La Guinée équatoriale, troisième producteur de pétrole et de gaz en Afrique, entend consacrer 1 milliard de dollars sur trois ans pour diversifier son économie et soutenir l’investissement étranger. 

La Guinée équatoriale veut essayer de réduire sa dépendance aux hydrocarbures, dont elle est le troisième producteur en Afrique, derrière le Nigeria et l’Angola. À l’occasion du symposium “Emerging Equatorial Guinea” qui s’est déroulé à Malabo les 3 et 4 février, le gouvernement du président Teodoro Obiang Nguema a annoncé la création d’un fonds de co-investissement de 500 milliards de francs CFA (1 milliard de dollars) destiné à mettre en valeur des opportunités pour les investisseurs étrangers dans des secteurs en dehors du pétrole et du gaz. 

En annonçant la création de ce nouveau fonds d’investissement, le ministre des Finances équato-guinéen Marcelino Owono Edu a déclaré que ce véhicule chercherait à réaliser des investissements avec des partenaires privés dans les secteurs non-énergétiques. Il s’agit notamment de l’agriculture et de l’élevage, de la pêche, de la pétrochimie, de l’exploitation minière, du tourisme et des services financiers. 

Diversification 

Holdings Equatorial Guinea 2020, une nouvelle entité d’État va aider à guider les efforts de diversification de l’économie du pays. “La Guinée équatoriale est aujourd’hui un terrain fertile pour l’investissement privé”, a déclaré le président Obiang lors de la conférence, affirmant que cet effort de diversification marquait le passage du pays à une nouvelle phase de son Plan national de développement “Horizon 2020”. 

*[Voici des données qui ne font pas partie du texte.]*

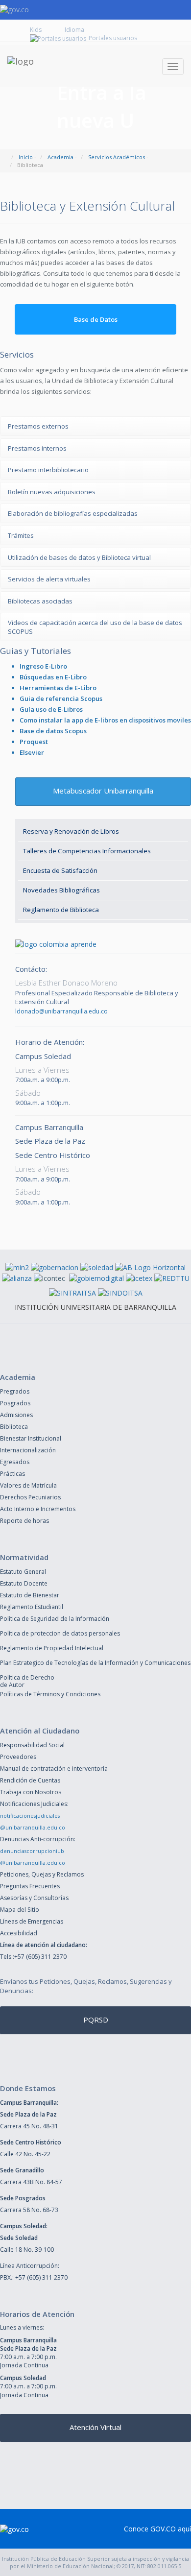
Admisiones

Depuis qu’il a renversé son oncle, le dictateur Francisco Macias Nguema en 1979, Teodoro Obiang Nguema dirige cette ancienne colonie espagnole d’Afrique centrale et détient le titre de plus ancien chef d’État encore au pouvoir en Afrique. Depuis, il a installé un système multipartite dans lequel son parti au pouvoir, le PDGE, a dominé toutes les élections. Avec une population d’environ 735 000 habitants, la Guinée équatoriale a commencé à produire du pétrole dans le milieu des années 1990. 

Pauvreté, corruption et transparence

 Malgré un PIB par habitant le plus élevé d’Afrique, la moitié de la population vit encore dans la pauvreté.

Bien que la Guinée équatoriale possède le produit intérieur brut par habitant le plus élevé en Afrique – dépassant même certains pays d’Europe du Sud -, les organisations internationales de développement estiment que plus que la moitié de sa population vit encore dans la pauvreté. 

Malgré des taux de croissance élevés au cours des deux dernières décennies et la construction de ports, d’aéroports et de routes à travers le pays – généralement entrepris par des sociétés chinoises – les ONG de défense des droits de l’homme et de défense de la transparence maintiennent que le gouvernement équato-guinéen n’a pas étendu ses efforts aux investissements sociaux, aux mesures anti-corruption et à l’amélioration de la gouvernance.